Extrait:
Entretien avec
Evelyne Girardon
CMTRA : Evelyne bonjour. Il serait
presque indécent de faire les présentations
alors je m'en abstiens...
E.G. : Je crois qu'il faut au contraire me
présenter ! Si j'étais aussi repérée que
tu le penses, il me serait plus facile de
développer les activités de la Compagnie
Beline en Rhône-Alpes. Ce n'est
pas le cas, je travaille majoritairement
en dehors de ma région même si, après
toutes ces années, l'implantation de
nos activités artistiques se précise.
Je fais le métier de chanteuse,
musicienne, arrangeur des répertoires
chantés de la tradition populaire en
français, passionnée de chant et de
polyphonies vocales, avec beaucoup
d'enregistrements, de spectacles et
projets à mon actif. J'aime chanter et
faire chanter, j'aime surtout mélanger
ma voix à celle des autres.

Données fournies:

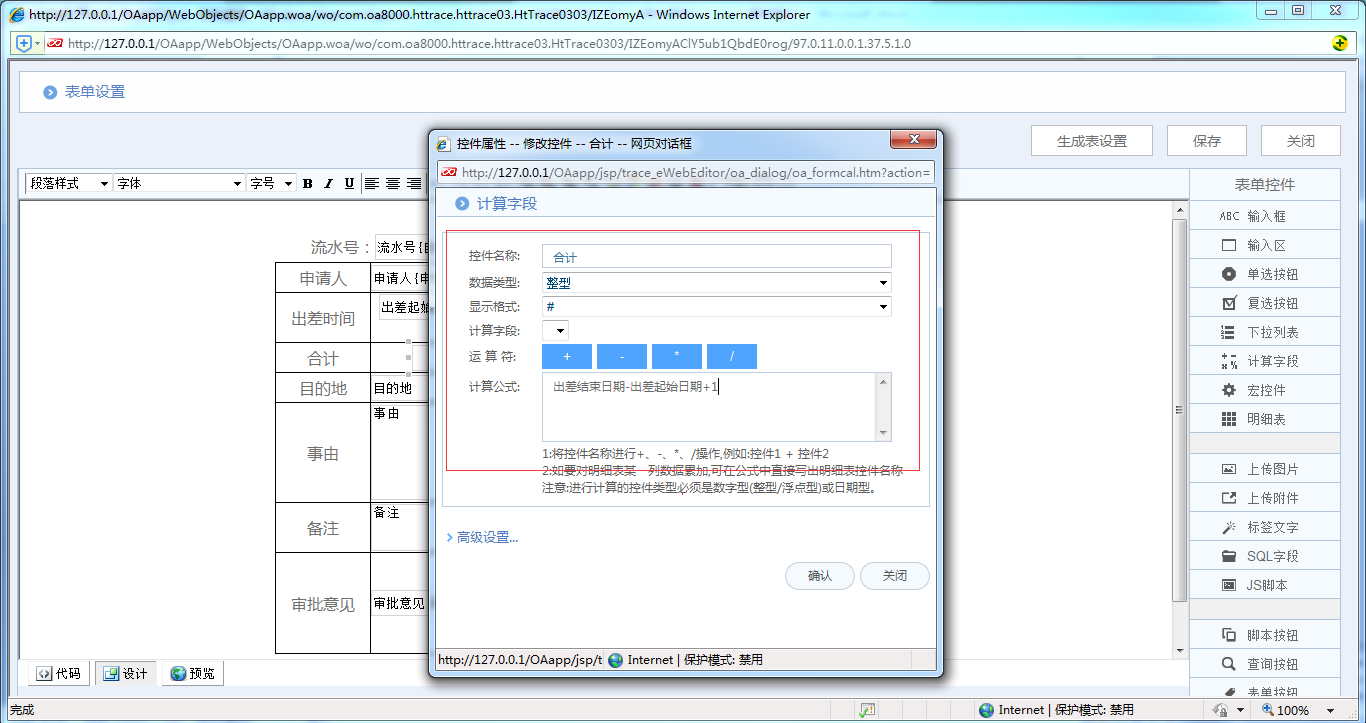Click the 上传图片 control

[1263, 469]
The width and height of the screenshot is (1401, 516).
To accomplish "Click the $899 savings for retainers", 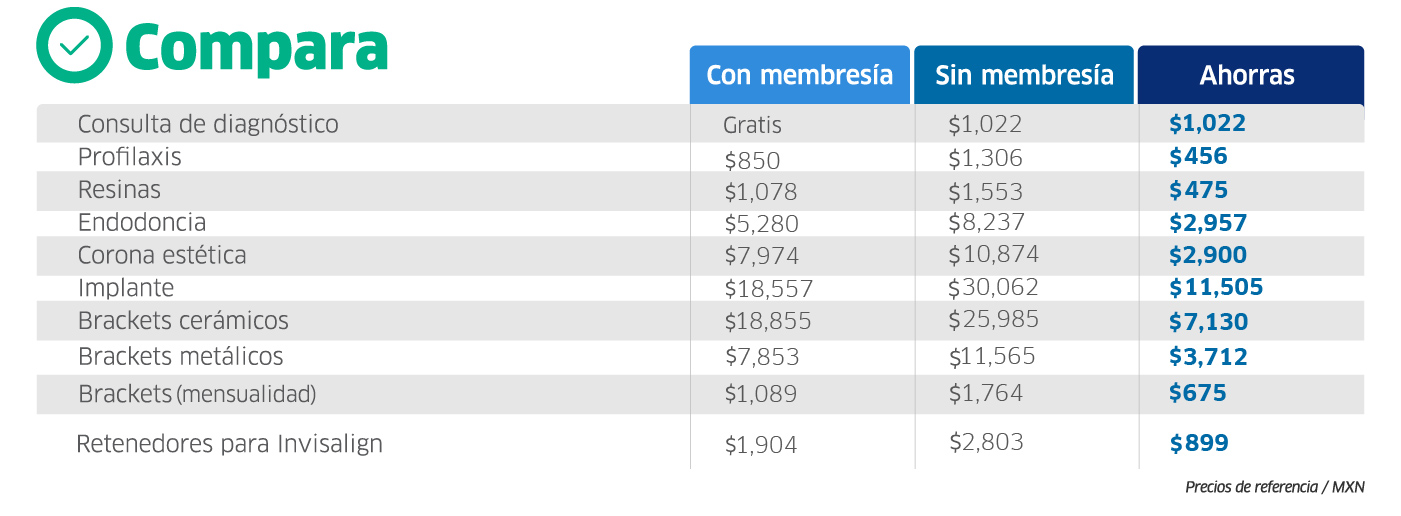I will coord(1199,444).
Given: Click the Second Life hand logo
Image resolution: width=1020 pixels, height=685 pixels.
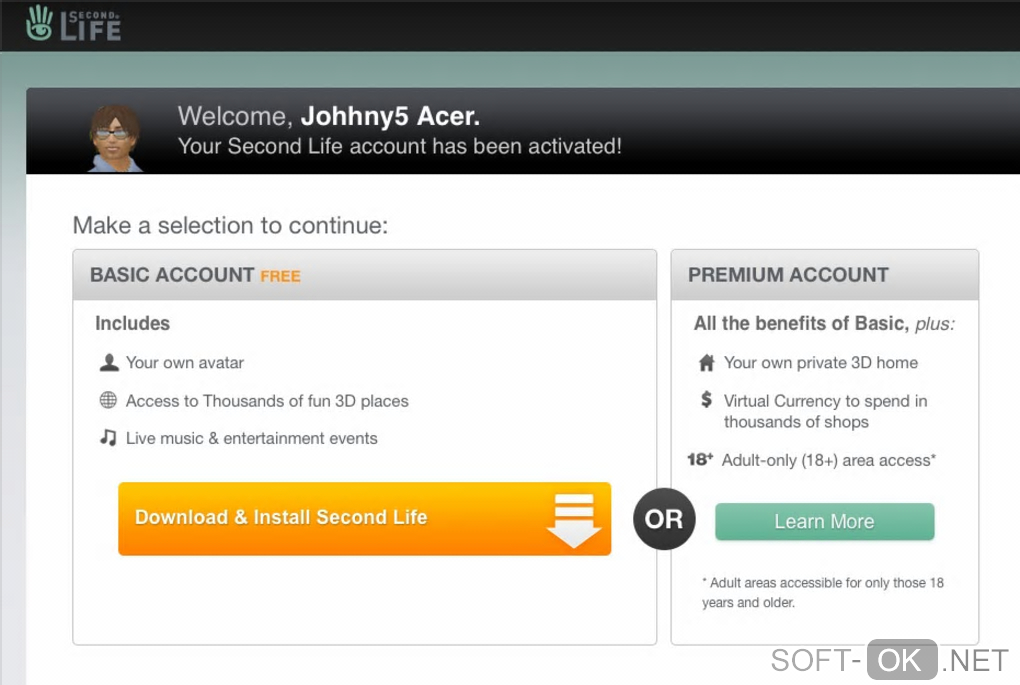Looking at the screenshot, I should point(40,23).
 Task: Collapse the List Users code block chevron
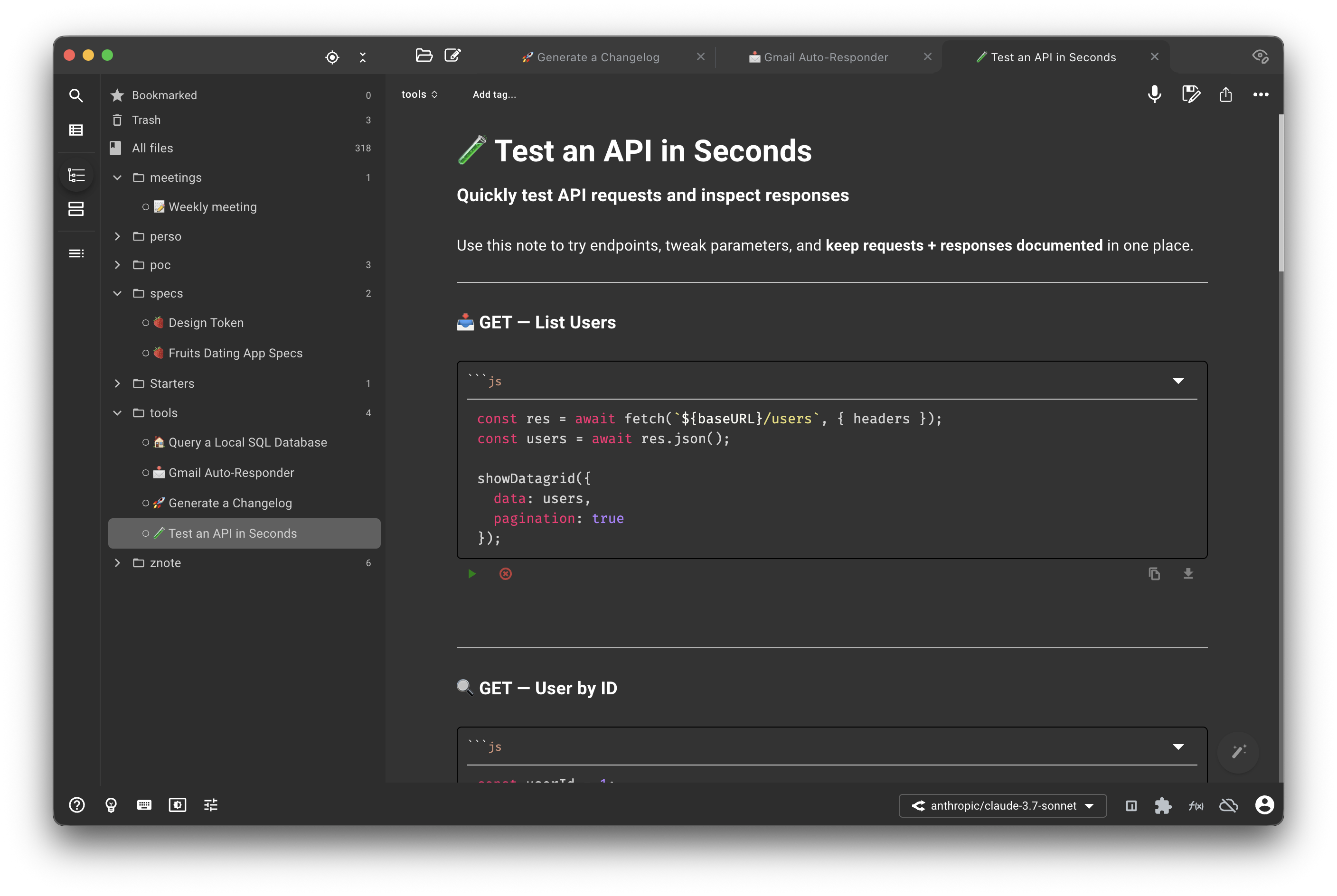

Consignes: Donnez la suite de l'entretien avec Evelyne Girardon, en reprenant juste après la dernière phrase de l'extrait.

Réponse attendue:
Tes projets artistiques et musicaux
ont bien souvent nourri cette lettre
d'info. Une fois n'est pas coutume,
je te laisse la parole pour commencer...
Tu développes un
nouveau projet : « Laissez chanter
qui voudra ! » Qu'as-tu envie de
nous dire ?
C'est une étape nouvelle, une tentative,
un défi, une folie ?
C'est un projet qui réunit deux activités
fortes de la Compagnie Beline : la
création de spectacles chantés à
capella et le partage de la pratique
vocale collective.
Plusieurs expériences m'ont portée
doucement à cette envie : l'enregistrement
du double CD Répertoire, à
l'occasion duquel j'ai retrouvé le plaisir
de chanter avec des artistes qui
m'accompagnent de longue date, et le
projet « Voix en ville » mené en collaboration
avec la SMAC de Tulle et le
Centre des Musiques Traditionnelles
en Limousin.
Nous étions 20 chanteurs (professionnels
et amateurs) au milieu du public,
dans un dispositif éclaté, en proximité
directe. De nombreuses personnes présentes
m'ont fait part de leur frustration
: chanter elles aussi, voilà ce qui
aurait été parfait !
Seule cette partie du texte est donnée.